En un giro significativo en la política de Potosí, el gobernador Jhonny Mamani, del Movimiento al Socialismo (MAS), presentó su renuncia irrevocable mientras se encuentra en detención preventiva en el penal de San Pedro. Mamani ha estado recluido desde el 16 de agosto de 2023 y su dimisión se produce a escasos días de la toma de posesión de René Joaquino, quien fue electo el pasado 22 de marzo y asumirá oficialmente el cargo el 4 de mayo.

La renuncia de Mamani no solo marca un cambio en la dirección política del departamento, sino que también activa un mecanismo de sucesión dentro de la Asamblea Legislativa Departamental de Potosí. Ante esta situación, se convocó a una sesión urgente para elegir a un nuevo gobernador titular que asumirá funciones por un breve periodo de 20 días, justo para completar el tramo final de la gestión actual. La elección está programada para llevarse a cabo hoy por la mañana, lo que resalta la necesidad apremiante de una resolución institucional ante la inestabilidad generada por los acontecimientos recientes.

La salida del gobernador Mamani pone fin a un período caracterizado por turbulencias políticas, que se intensificaron con el escándalo conocido como las “ambulancias fantasmas”. Este caso salió a la luz gracias a una investigación periodística realizada por EL DEBER, que reveló irregularidades en la compra de 41 ambulancias en 2022 que nunca fueron entregadas. Esta situación ha llevado a procesos judiciales contra Mamani por incumplimiento de deberes y conducta antieconómica, entre otros delitos. La Fiscalía ha llegado a solicitar penas que podrían alcanzar hasta diez años de prisión para el exgobernador; sin embargo, el juicio oral ha enfrentado múltiples suspensiones —al menos ocho— lo que genera inquietud sobre posibles dilaciones en la emisión de una sentencia definitiva.

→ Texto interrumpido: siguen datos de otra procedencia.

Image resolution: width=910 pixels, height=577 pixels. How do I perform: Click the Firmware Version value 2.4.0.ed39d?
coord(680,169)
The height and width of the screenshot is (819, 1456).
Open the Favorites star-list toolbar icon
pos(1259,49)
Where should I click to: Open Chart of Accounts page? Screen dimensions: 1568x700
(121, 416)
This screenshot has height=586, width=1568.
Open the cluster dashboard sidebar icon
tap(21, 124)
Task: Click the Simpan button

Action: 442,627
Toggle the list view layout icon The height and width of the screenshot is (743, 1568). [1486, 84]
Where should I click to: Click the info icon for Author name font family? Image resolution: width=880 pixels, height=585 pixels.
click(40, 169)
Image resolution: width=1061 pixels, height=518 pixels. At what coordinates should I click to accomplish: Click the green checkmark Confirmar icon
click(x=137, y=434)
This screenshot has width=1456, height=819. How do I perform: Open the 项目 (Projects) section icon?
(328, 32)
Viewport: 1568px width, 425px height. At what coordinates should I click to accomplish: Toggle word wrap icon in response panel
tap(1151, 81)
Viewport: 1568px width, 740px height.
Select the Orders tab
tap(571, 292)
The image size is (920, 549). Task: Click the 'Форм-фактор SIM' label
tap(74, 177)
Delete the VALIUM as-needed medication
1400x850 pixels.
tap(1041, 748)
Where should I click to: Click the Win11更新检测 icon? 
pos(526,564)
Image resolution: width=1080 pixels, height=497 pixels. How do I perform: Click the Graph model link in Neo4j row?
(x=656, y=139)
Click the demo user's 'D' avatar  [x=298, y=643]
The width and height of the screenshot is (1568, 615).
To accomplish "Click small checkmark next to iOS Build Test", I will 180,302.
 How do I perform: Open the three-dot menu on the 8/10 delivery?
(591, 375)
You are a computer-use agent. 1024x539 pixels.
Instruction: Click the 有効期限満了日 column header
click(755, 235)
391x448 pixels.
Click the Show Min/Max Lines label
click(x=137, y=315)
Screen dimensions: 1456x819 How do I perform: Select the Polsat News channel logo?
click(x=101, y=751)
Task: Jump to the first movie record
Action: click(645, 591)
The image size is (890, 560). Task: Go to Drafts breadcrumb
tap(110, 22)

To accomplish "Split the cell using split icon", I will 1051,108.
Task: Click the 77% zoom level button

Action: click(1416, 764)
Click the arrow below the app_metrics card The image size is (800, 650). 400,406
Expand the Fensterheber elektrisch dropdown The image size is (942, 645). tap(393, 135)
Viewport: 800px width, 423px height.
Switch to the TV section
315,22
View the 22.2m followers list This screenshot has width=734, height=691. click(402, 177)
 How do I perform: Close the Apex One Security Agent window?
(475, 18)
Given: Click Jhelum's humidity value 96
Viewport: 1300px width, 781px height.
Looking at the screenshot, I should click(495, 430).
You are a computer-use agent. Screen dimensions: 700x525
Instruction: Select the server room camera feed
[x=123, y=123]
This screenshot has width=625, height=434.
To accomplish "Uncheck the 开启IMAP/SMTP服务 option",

Durante este tiempo, la administración del gobierno departamental estuvo bajo el mando interino de Wilberth Jancko y Mauricio Copa. Este último había sido candidato por la alianza Patria, aunque su influencia fue limitada al contar con apenas 32 asambleístas en ese cuerpo legislativo. La situación refleja una debilidad política palpable que ha afectado también el ámbito electoral en Potosí.

En medio de este contexto convulso, Azucena Fuertes, asambleísta del departamento, hizo un llamado a realizar la elección del nuevo gobernador sin intereses particulares y con un enfoque centrado en las necesidades y aspiraciones de la región. La transición hacia un nuevo liderazgo promete ser un momento crucial para Potosí, cerrando un capítulo marcado por uno de los mayores escándalos políticos en su historia reciente.